We now perform an ordinary kriging prediction of the temperature on the target
grid using the model fitted on the raw observations, compute statistics on the predicted values using the dbStatisticsMonoT
function.
err = gl.kriging(dbin=dat, dbout=target, model=fitmod_raw,
neigh=uniqueNeigh,
namconv=gl.NamingConvention.create(prefix="OK"))
ax = target.plot(name_raster="OK*estim")
ax = dat.plot(flagCst=True, color="black")
ax.decoration(title="Temperature - Ordinary Kriging")
gl.dbStatisticsPrint(target, names = (["OK.T*"]), opers=opers,
title="Statistics on the Ordinary Kriging:")
Statistics on the Ordinary Kriging: ----------------------------------- Number Minimum Maximum Mean St. Dev. OK.Temperature.estim 3092 0.604 5.083 2.834 0.954 OK.Temperature.stdev 3092 0.077 0.992 0.492 0.145
Finally, we plot a correlation plot between the ordinary and universal kriging predictions, compare their respective statistics.
ax = gp.correlation(target, namex="OK*estim", namey="UK*estim", bissLine=True, bins=100,cmin=1)
ax.decoration(xlabel="Ordinary Kriging",ylabel="Universal Kriging")
gl.dbStatisticsPrint(target, names = (["OK.T*estim", "UK.T*estim"]), opers=opers,
title="Comparison between Ordinary and Universal kriging predictions:")

Parts of the exercise:
1/ Translate into French the following sentence from the kriging excerpt: "Finally, we plot a correlation plot between the ordinary and universal kriging predictions, compare their respective statistics."
2/ Carry on the kriging excerpt from its final line.

Listed entries:

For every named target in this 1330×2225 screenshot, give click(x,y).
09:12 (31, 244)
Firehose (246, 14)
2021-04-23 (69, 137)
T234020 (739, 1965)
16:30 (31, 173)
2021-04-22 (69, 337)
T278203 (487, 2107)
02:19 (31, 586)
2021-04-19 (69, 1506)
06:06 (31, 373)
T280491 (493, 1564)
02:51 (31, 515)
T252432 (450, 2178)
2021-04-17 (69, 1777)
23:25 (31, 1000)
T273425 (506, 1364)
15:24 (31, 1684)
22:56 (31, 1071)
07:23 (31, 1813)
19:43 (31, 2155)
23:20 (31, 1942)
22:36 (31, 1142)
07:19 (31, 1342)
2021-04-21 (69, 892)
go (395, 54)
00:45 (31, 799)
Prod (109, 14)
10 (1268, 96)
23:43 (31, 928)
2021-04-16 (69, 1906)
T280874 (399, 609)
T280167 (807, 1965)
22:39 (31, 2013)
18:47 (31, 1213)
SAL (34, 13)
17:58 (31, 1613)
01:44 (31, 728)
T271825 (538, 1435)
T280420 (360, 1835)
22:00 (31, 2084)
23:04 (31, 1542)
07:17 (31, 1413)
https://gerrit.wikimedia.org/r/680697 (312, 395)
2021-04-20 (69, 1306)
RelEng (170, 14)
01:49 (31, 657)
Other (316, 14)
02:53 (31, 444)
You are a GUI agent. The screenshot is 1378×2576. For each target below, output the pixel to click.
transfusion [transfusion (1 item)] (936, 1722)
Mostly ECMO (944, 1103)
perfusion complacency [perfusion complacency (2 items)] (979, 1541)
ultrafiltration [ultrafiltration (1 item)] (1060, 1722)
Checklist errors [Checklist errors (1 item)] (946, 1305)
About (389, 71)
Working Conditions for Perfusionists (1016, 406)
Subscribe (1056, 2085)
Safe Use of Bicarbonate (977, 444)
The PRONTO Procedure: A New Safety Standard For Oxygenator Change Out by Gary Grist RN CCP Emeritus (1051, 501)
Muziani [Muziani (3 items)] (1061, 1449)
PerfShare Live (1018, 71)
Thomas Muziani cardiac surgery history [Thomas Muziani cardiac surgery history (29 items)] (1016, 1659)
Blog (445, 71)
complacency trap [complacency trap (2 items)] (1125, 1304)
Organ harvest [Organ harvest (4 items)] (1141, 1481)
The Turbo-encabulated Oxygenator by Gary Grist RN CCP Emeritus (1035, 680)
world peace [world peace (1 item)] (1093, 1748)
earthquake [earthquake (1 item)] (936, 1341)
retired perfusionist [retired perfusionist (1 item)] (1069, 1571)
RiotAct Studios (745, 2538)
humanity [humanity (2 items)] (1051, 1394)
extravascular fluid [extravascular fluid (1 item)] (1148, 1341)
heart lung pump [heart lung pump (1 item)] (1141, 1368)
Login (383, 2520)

Responses for each task:
1/ Enfin, nous traçons un graphique de corrélation entre les prédictions par krigeage ordinaire et par krigeage universel, et comparons leurs statistiques respectives.

2/
Comparison between Ordinary and Universal kriging predictions: -------------------------------------------------------------- Number Minimum Maximum Mean St. Dev. OK.Temperature.estim 3092 0.604 5.083 2.834 0.954 UK.Temperature.estim 3092 0.613 5.051 2.841 0.923
To create and work with multivariate models, we simply need to work with Db
objects containing more than one variable with a z
locator. All the variables with a z
locator will be considered as part of the multivariate model. Then, the same commands as in the monovariate case can be used to create and fit experimental variograms, and to perform (co)kriging predictions.
Let us illustrate our point with our running example. We would like now to consider a bivariate model of the temperature and the elevation. To do so, we simply allocate, in the observation data base dat
, a z
locator to both variables using the $setLocators$ method.
dat.setLocators(names=["Temperature", "Elevation"], locatorType=gl.ELoc.Z)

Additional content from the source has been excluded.